- Stated goal: Change "Details view" to "List view" in the listing from its first line up to and including the line with "Looking at the screenshot, I should click(893, 206).", and reproduce those lines with nothing else altered. Leave the pictures out of your answer.

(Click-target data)
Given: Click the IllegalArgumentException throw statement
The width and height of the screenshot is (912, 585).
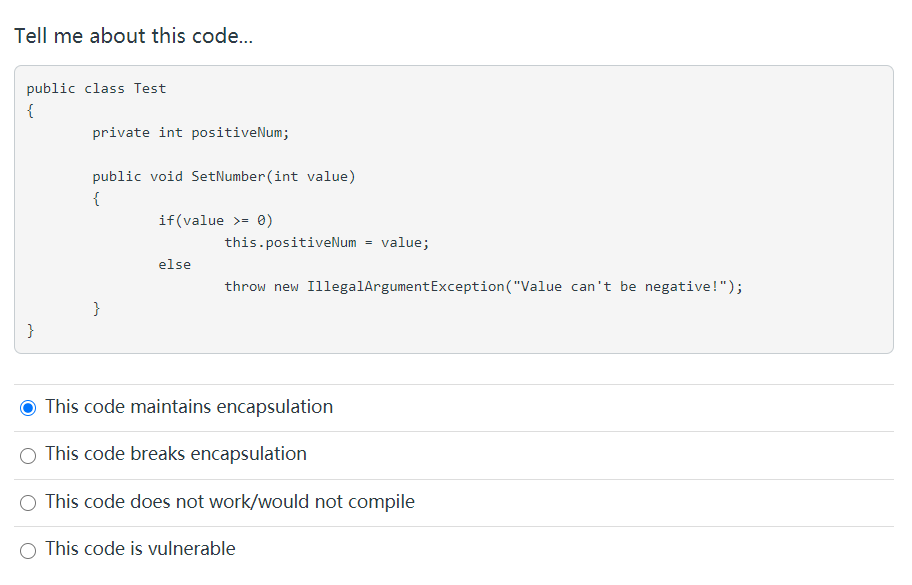Looking at the screenshot, I should pyautogui.click(x=483, y=286).
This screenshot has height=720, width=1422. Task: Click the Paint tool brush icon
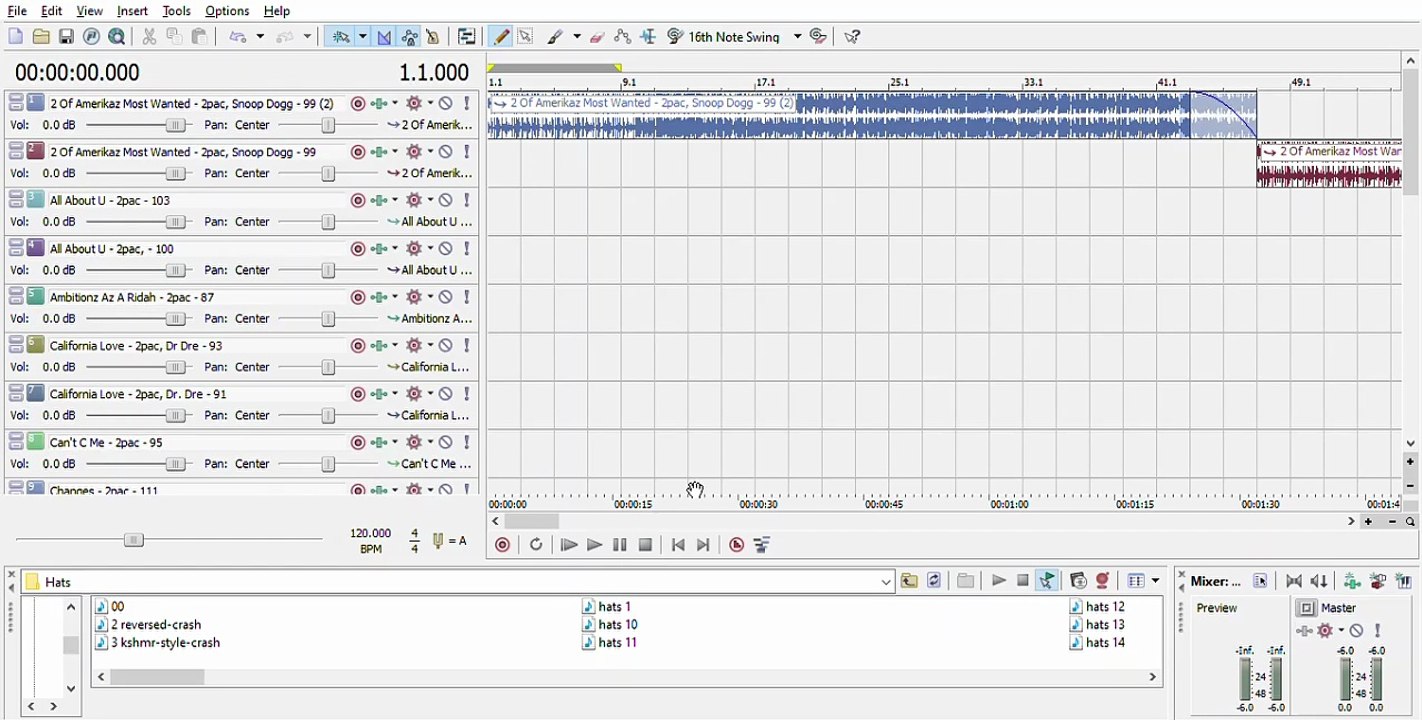(x=555, y=37)
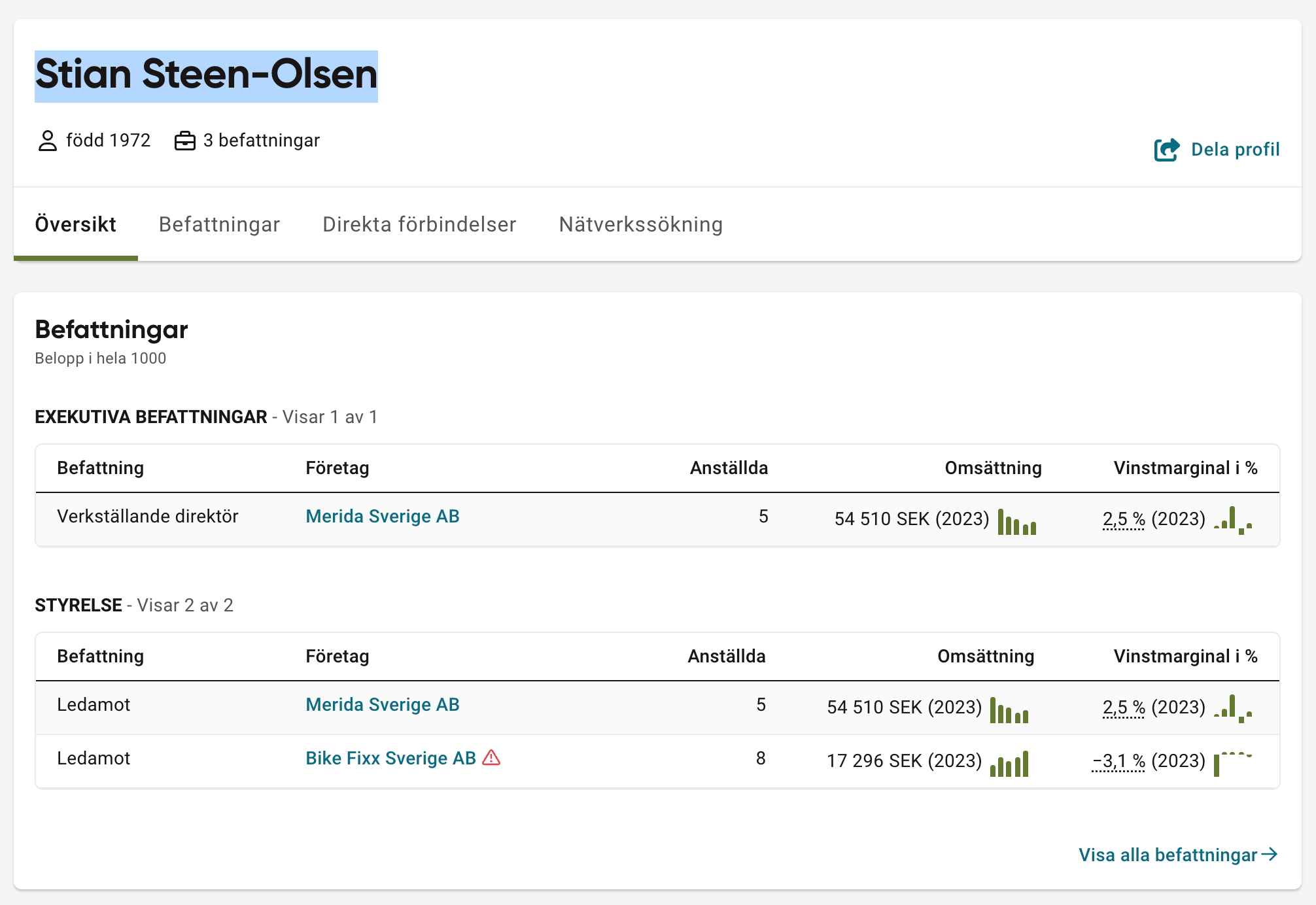Click the Dela profil share icon
The image size is (1316, 905).
click(1166, 150)
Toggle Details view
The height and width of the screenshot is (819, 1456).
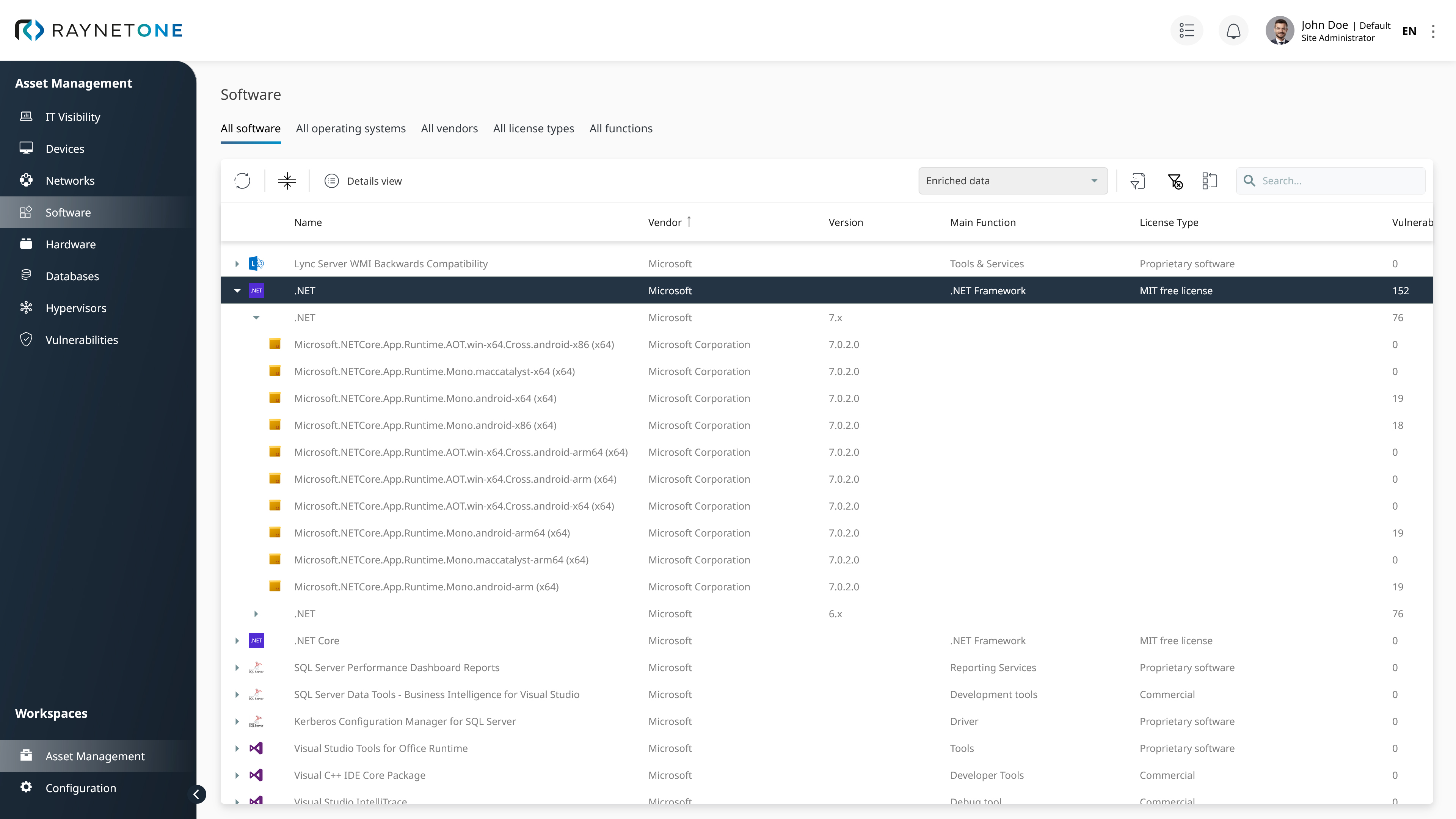pos(363,181)
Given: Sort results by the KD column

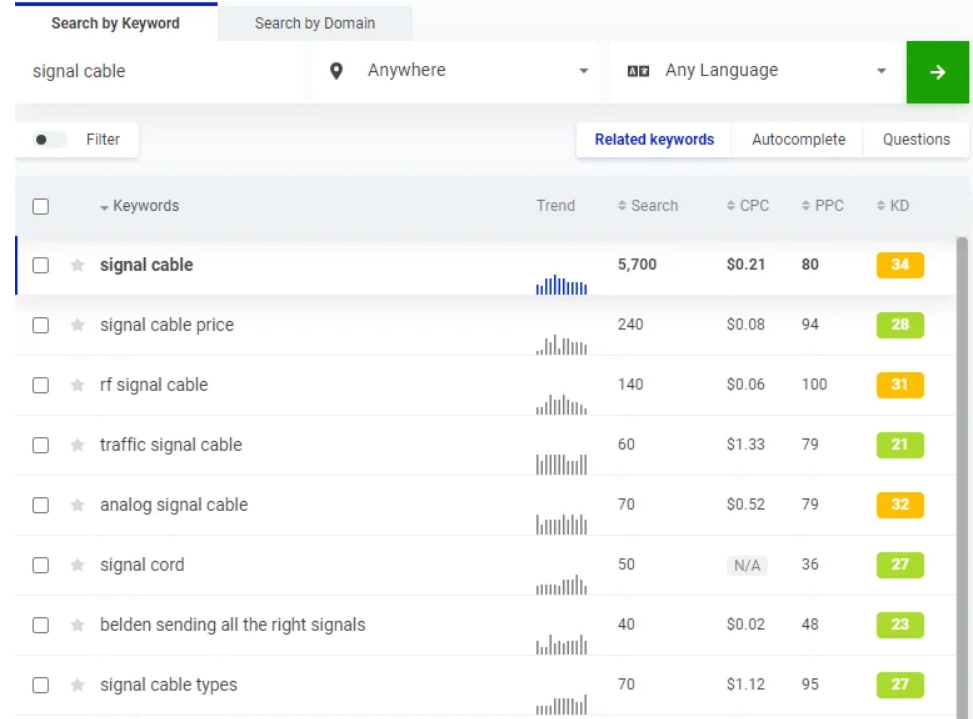Looking at the screenshot, I should click(893, 206).
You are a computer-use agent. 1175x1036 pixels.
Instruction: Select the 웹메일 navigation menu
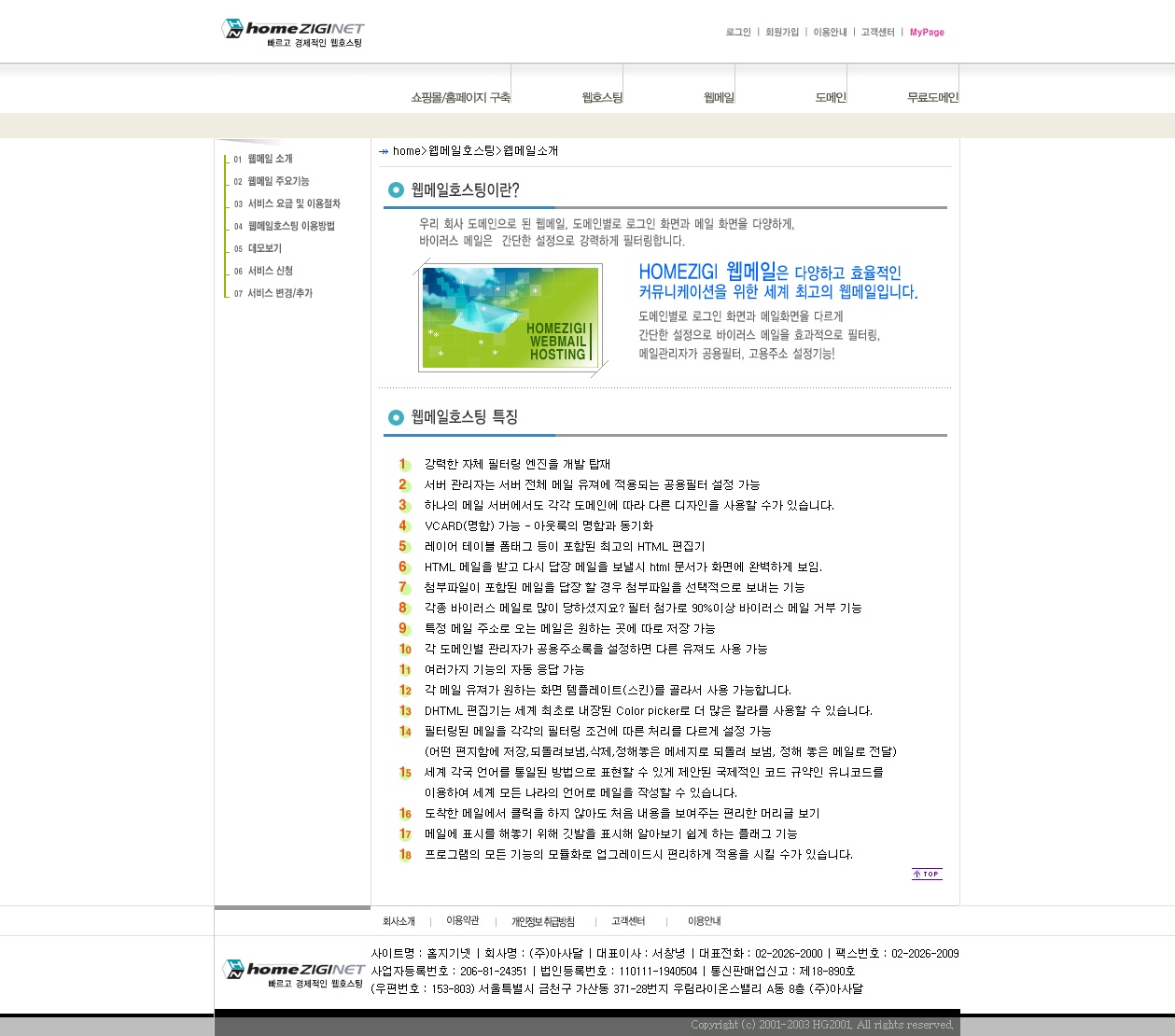tap(719, 97)
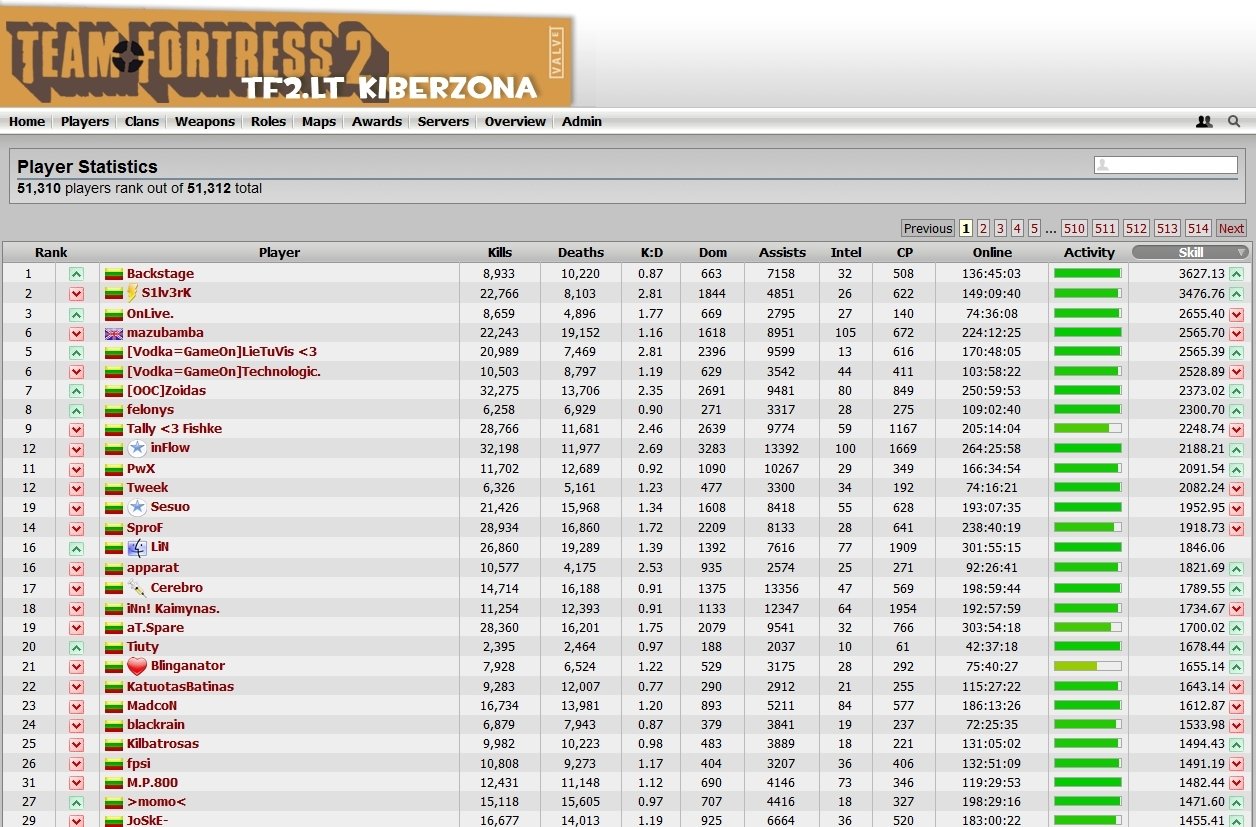The width and height of the screenshot is (1256, 827).
Task: Click the activity bar for Blinganator
Action: [x=1088, y=666]
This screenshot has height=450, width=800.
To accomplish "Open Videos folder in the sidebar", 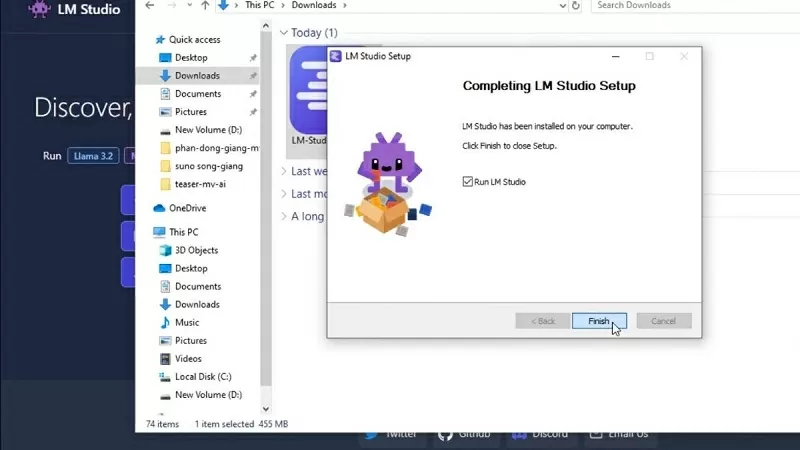I will pos(187,358).
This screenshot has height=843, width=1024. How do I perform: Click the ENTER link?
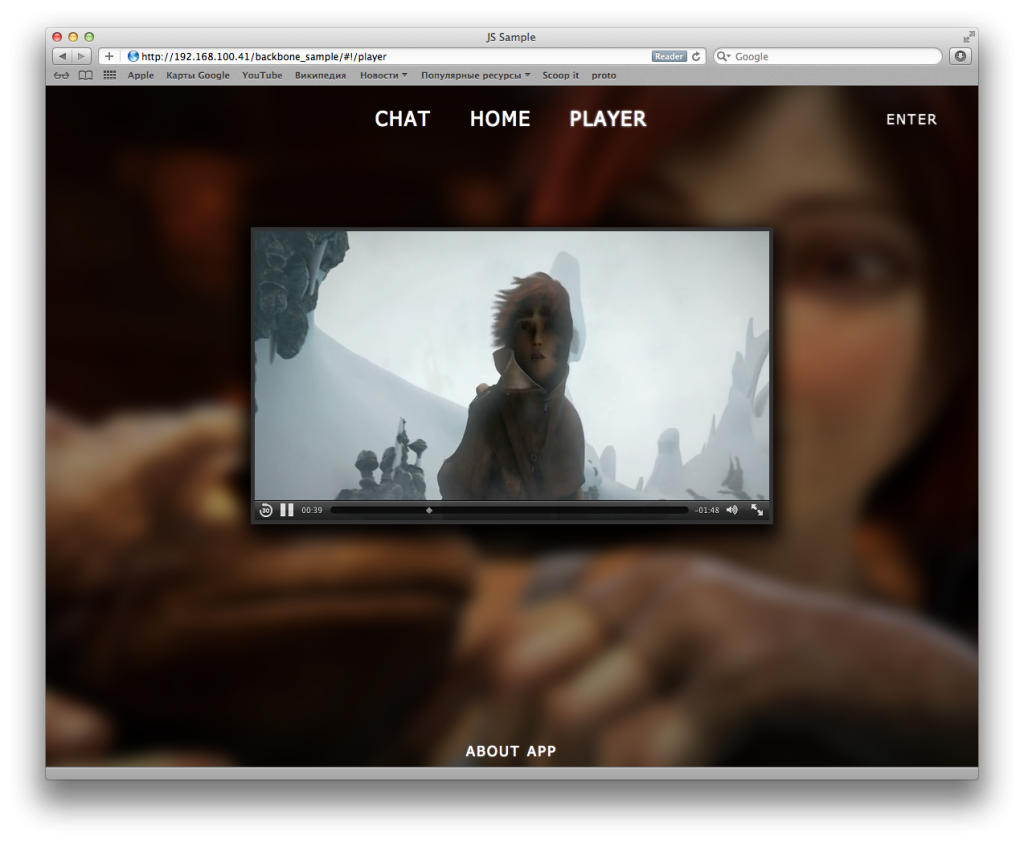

- Response:
Given: Click the IllegalArgumentException throw statement
The width and height of the screenshot is (912, 585).
Looking at the screenshot, I should pyautogui.click(x=483, y=286).
This screenshot has height=720, width=1422. Task: Click the Paint tool brush icon
(x=555, y=37)
Click the Dela profil share icon
The image size is (1316, 905).
click(1166, 150)
Toggle List view
The height and width of the screenshot is (819, 1456).
pos(363,181)
Given: Sort results by the KD column

Looking at the screenshot, I should click(893, 206).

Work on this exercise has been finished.